I have a Synology NAS that I use in an RV media center — the model (DS116) was chosen deliberately due to its low power needs. It houses all of the content that we have available to watch while off the grid and connects into the trailer’s network.
Synology does not manufacture a DC-DC power supply, only offering the AC-DC power brick common among many electronics. Its nominal power output is 3A @ 12V DC, which should make it well-suited for a 12V nominal RV, right? Unfortunately, it’s not so simple.
I did an initial inspection of the board in the Synology, surmising that they should generally cope with a maximum voltage of 16V DC. The trailer usually hovers around 12.9-13.2V DC after the early voltage regulation, which is close to the standard float voltage for flooded lead acid batteries, so I hoped it would work.
It did, for a while anyway, until I looked in the log and found some odd system errors. Investigating with the limited information I had, nothing seemed wrong or exhibited symptoms other than the log messages, so I ignored them. Then, months later, they happened again. This time it coincided with the corruption of the DSM installation.
I had to reinstall the DSM software twice that trip, something in the power fluctuations of the trailer (possibly due to the furnace’s power draw or the air conditioner’s — we had strange weather) wasn’t playing nicely with the power the Synology wanted. It was causing the system to forcefully remount the disk due to thinking something was wrong, which ultimately corrupted the OS partition.
Because the DS116 is not meant to be powered directly from a battery bank, Synology does not document the voltage tolerance of the hardware. Its power brick outputs 12.3V DC with a labeling of 12V, so like other electronics, I feel it’s safe to say the voltage tolerance is 12V DC +/- 5%.

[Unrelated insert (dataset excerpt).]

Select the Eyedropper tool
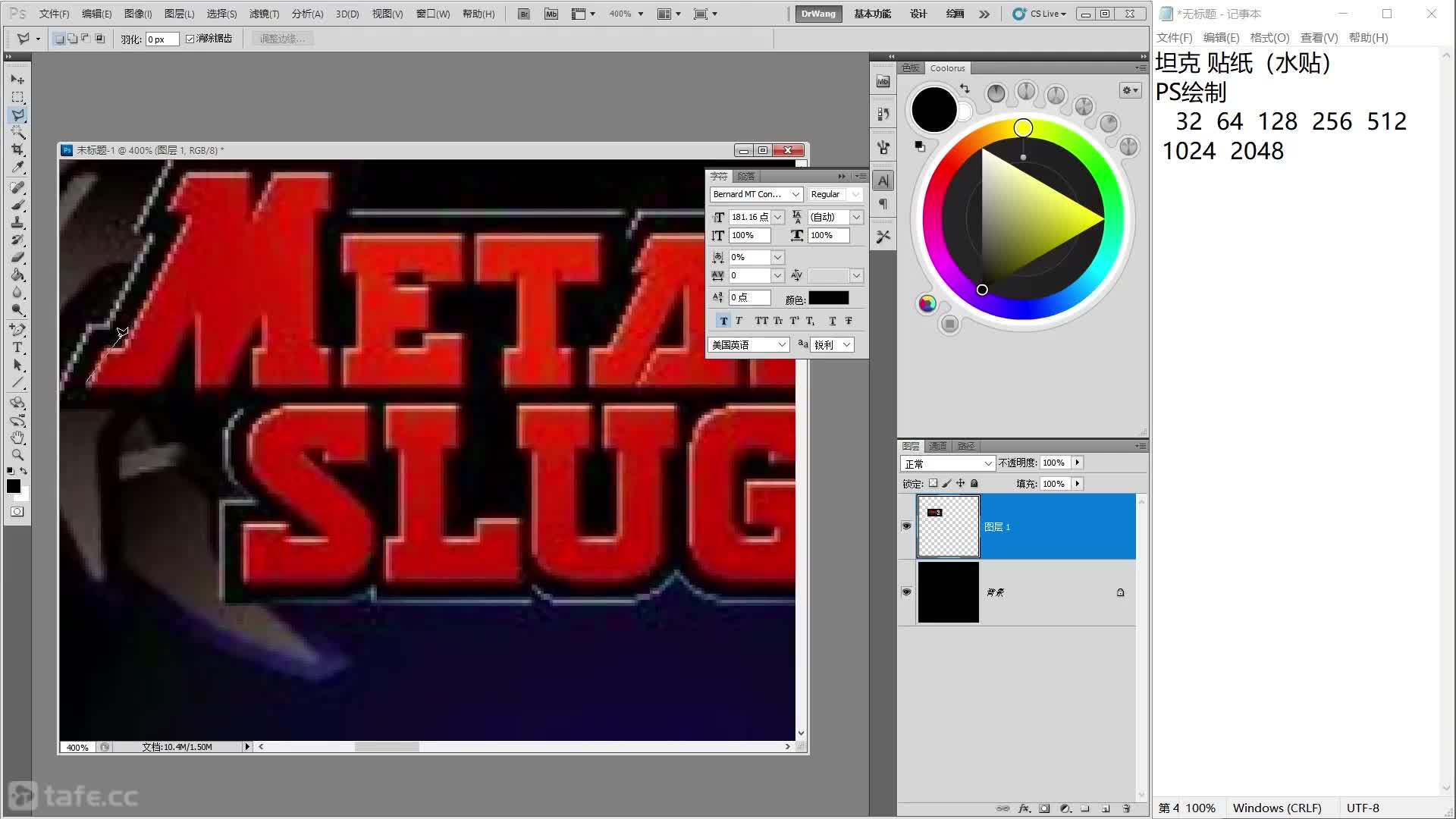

In an effort to provide the voltage the DS116 wanted with minimal additional hardware, I tried placing an APC DC-DC 12V UPS inline with it. UPSes are generally great voltage smoothers, so the thinking was that it could use its internal transformer capabilities to adjust the output voltage to as close to 12V DC as possible.

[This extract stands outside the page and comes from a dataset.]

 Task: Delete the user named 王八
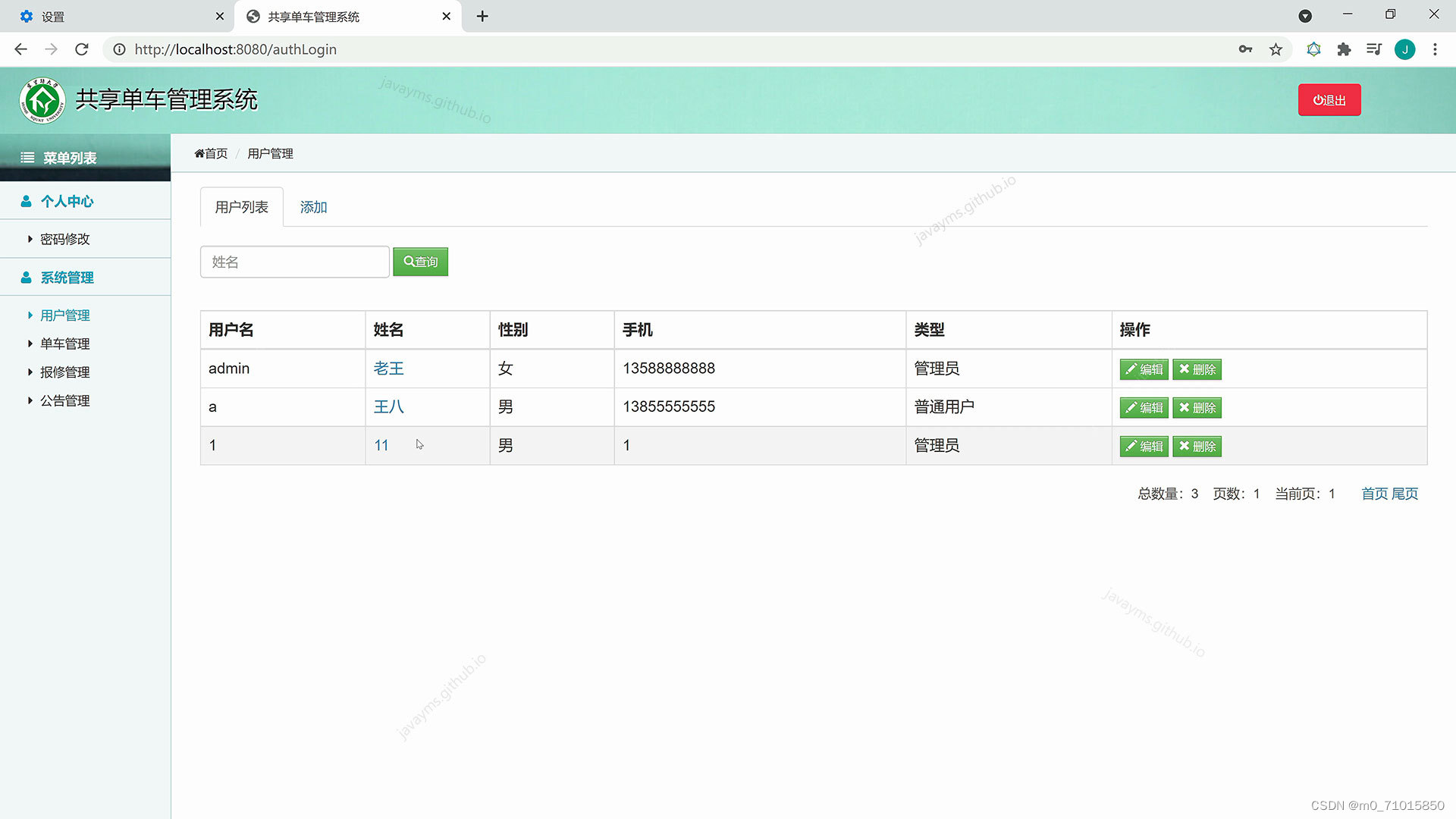point(1197,408)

That worked for the NAS; however, the UPS also didn’t like the trailer’s DC voltage and complained regularly about it via audible chirps. It would charge the UPS and function as desired otherwise, but it did not provide a way to silence that particular alert.
As a next attempt, I purchased a 12V DC voltage regulator. Its sole purpose is to take in DC power between 8-40V and output clean 12V power with minimal inefficiency.
A quick splice in, mounting, and it’s powering the 12V ports serving the hardware cabinet. The voltage for that hardware is now 12.1V and well within the tolerance range for anything 12V nominal.
Lastly, the (simplified) final wiring diagram for the Synology is below. From the trailer’s batteries the wiring first enters the voltage regulator. The regulator output splits out into several ports to power everything I want, one of which is the DC pigtail (fused) to go to the Synology. That passes through the UPS, which is no longer strictly necessary, but since I now have it, I’m going to use it. The UPS is plugged directly into the Synology.